Job Satisfaction Assignment

A small company, ABC Company, employs 32 people. Owners have brought forward employee satisfaction as a key issue, and want us to run analysis so that they can understand it more thoroughly. We are tasked with predicting job satisfaction using the data provided. As such, satisfaction is our response variable, and the rest are our predictor variables.

Visualizations and Exploratory Analysis

Box Plot

Fig. 1.1

Within these series of box plots, we can see the levels of satisfaction within each department. Some departments have higher levels of satisfaction than others, though the data is limited in scope, so we can’t say this would remain the same with more data. Maintenance and Quality Control have the highest satisfaction levels, but they also have the lowest range due to the relative size disparity of their department compared to the total employees. The main department to examine is Production, as they make up most of the company’s employees.

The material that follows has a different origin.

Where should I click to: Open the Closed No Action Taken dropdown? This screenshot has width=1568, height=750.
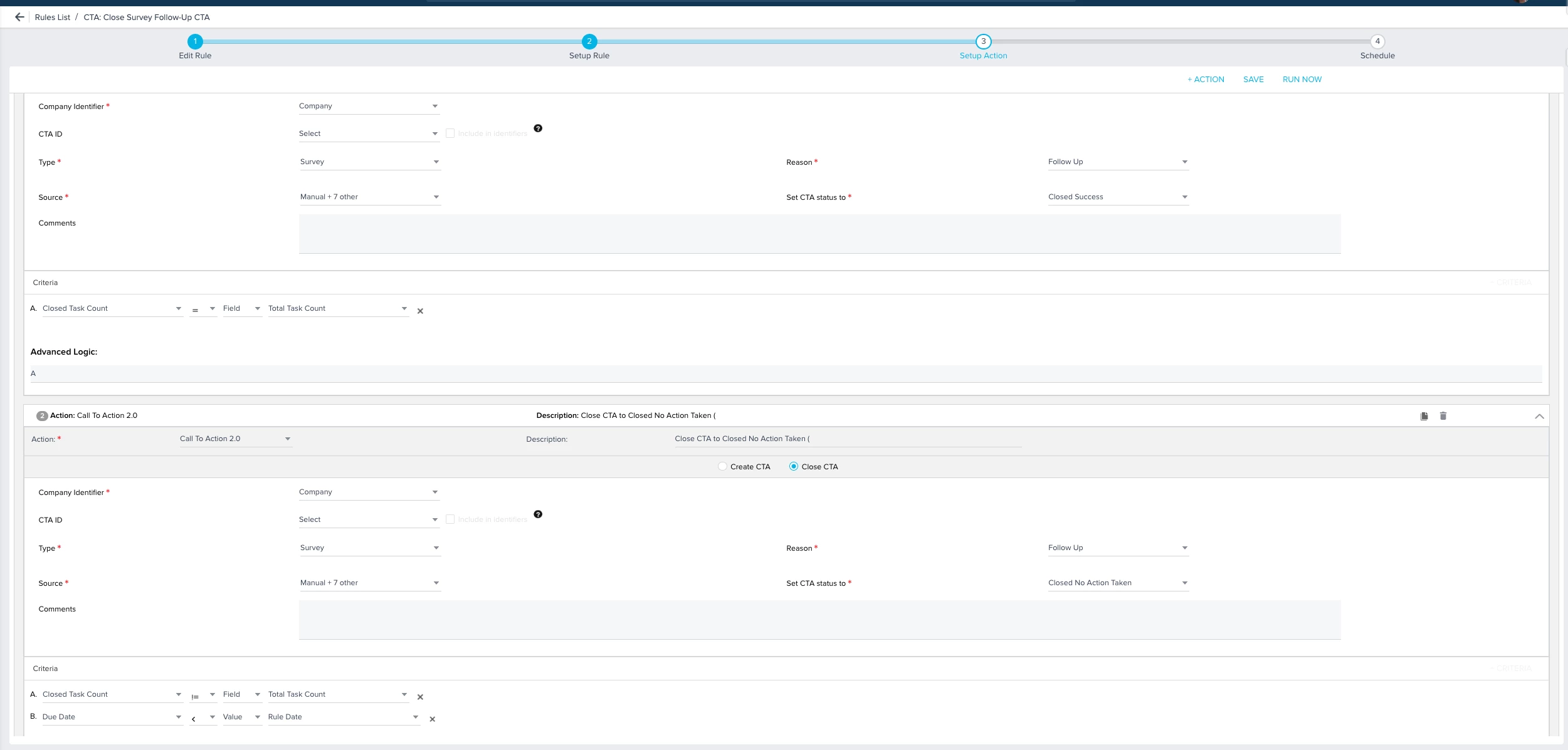coord(1117,583)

That department is just about average in all regards, so all we can say is that we have found nothing odd to report about its data.

Histogram

Fig. 1.2

The histogram is somewhat symmetrical but is skewed left, meaning that there are slightly more satisfied employees than ones that are unsatisfied.

Fig. 1.3

This histogram shows us that there is an incredible amount of employees that are new hires. The graph is bimodal and skewed right. Since it is not symmetrical, we use the median to evaluate the data’s centre, leading us to acknowledge the new hires as the centre of the data.

Heat Map

Fig. 1.4

The heat map provides a lot of information that can be unpacked.

For instance, we can see that years spent working actually have a negative correlation with most variables, except for just two. Those two variables are tools and training, and this is understandable, as the longer you remain employed, the more trained and better equipped you should be.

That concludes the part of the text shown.